The proportion of services reaching their destination within one minute of schedule in the year to last Saturday was nearly 1 per cent lower than the rolling annual rate last September, and almost 3 per less than last April.

The performance was also fifth worst among 19 train operating companies across Britain, although 60 per cent of delays were the responsibility of track firm Network Rail.

By contrast, the figure for Arriva Trains Wales, the country’s main operator, was 85 per cent.

Bottom of the league was cross-Border operator CrossCountry, which runs the longest journeys, with 43.8 per cent “right time” arrivals - down 1 per cent since last September.

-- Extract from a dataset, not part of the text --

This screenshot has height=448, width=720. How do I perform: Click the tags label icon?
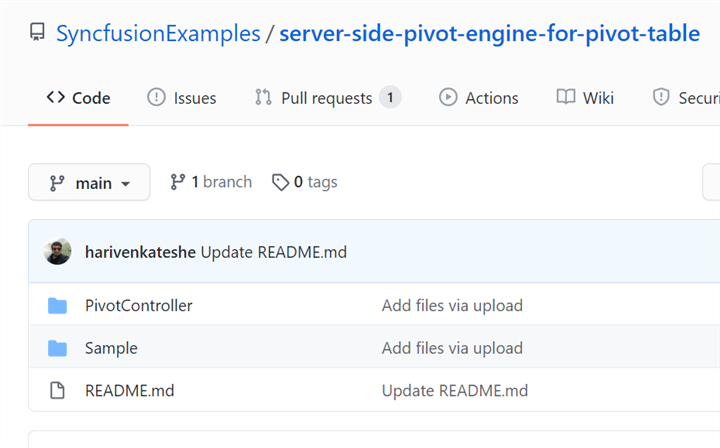click(281, 182)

Next worst was west coast main line operator Virgin Trains, up by 1.5 per cent to 48.9 per cent, followed by East Coast, down 3 per cent to 52.8 per cent.

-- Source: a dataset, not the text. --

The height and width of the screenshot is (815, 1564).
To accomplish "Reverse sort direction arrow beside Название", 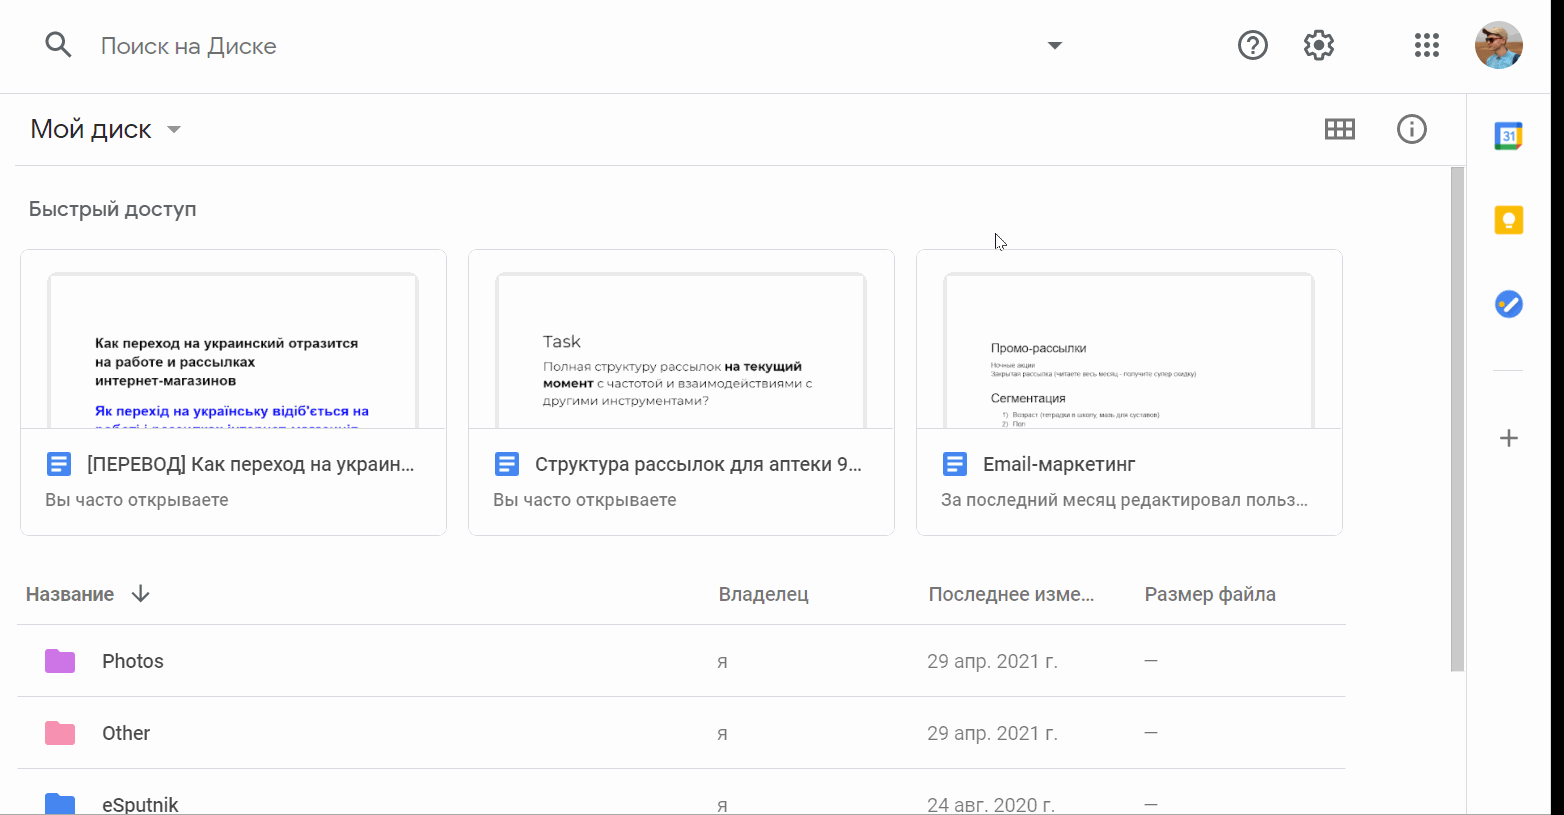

Network Rail, which published the figures, said the railway had dealt with “multiple and sustained extreme weather conditions” over the last month.

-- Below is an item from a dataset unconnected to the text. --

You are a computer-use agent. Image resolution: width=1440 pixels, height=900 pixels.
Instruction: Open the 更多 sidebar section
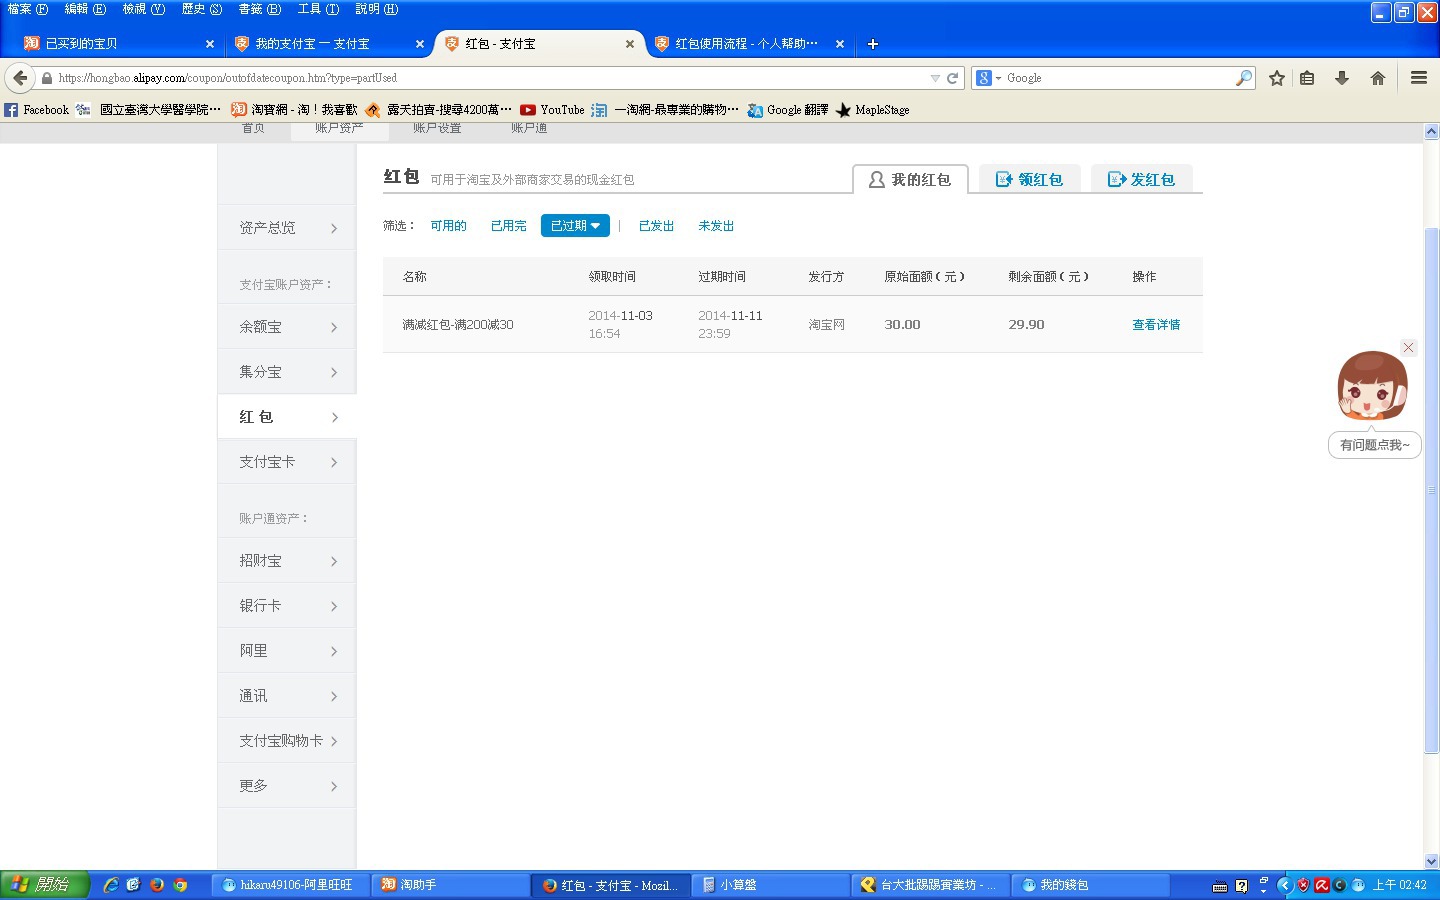287,786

A ScotRail spokesman said: “Extreme weather has impacted upon rail journeys across the UK in the last 12 months, yet ScotRail’s long-term punctuality and performance scores remain strong - with nearly nine out of ten of our trains arriving within five minutes of planned arrival times.

“More than half of delays in the last 12 months were caused by infrastructure issues, often due to severe weather, but we are working closely with Network Rail on measures to bring performance back up to previous record-breaking levels.

“We are encouraged by a marked uplift in recent performance following major timetable improvements in early December.”

Watchdog group Passenger Focus said the way disruption was handled had remained generally poor.

Acting chief executive David Sidebottom said: “The weather has caused significant disruption to train passengers recently so we aren’t surprised to see there has been a drop in performance.

“The key thing during periods of poor performance, whatever the reason, is to keep passengers informed.

“Although we have seen some great examples where the industry kept passengers properly informed through a variety of media, there were also still too many examples of conflicting and, on occasion, inaccurate information that will have simply confused travellers.